Recast the whole listing below as a two-column CSV with the headers "text" and "answer," giving one row to each thing to be found and its answer. Put each field in quotation marks and replace any line breaks with spaces.
---- Extracted information
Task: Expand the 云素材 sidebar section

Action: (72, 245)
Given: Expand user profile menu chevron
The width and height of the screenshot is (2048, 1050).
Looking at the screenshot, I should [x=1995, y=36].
--------
• Solution:
text,answer
"Task: Expand the 云素材 sidebar section","Action: (72, 245)"
"Given: Expand user profile menu chevron The width and height of the screenshot is (2048, 1050).","Looking at the screenshot, I should [x=1995, y=36]."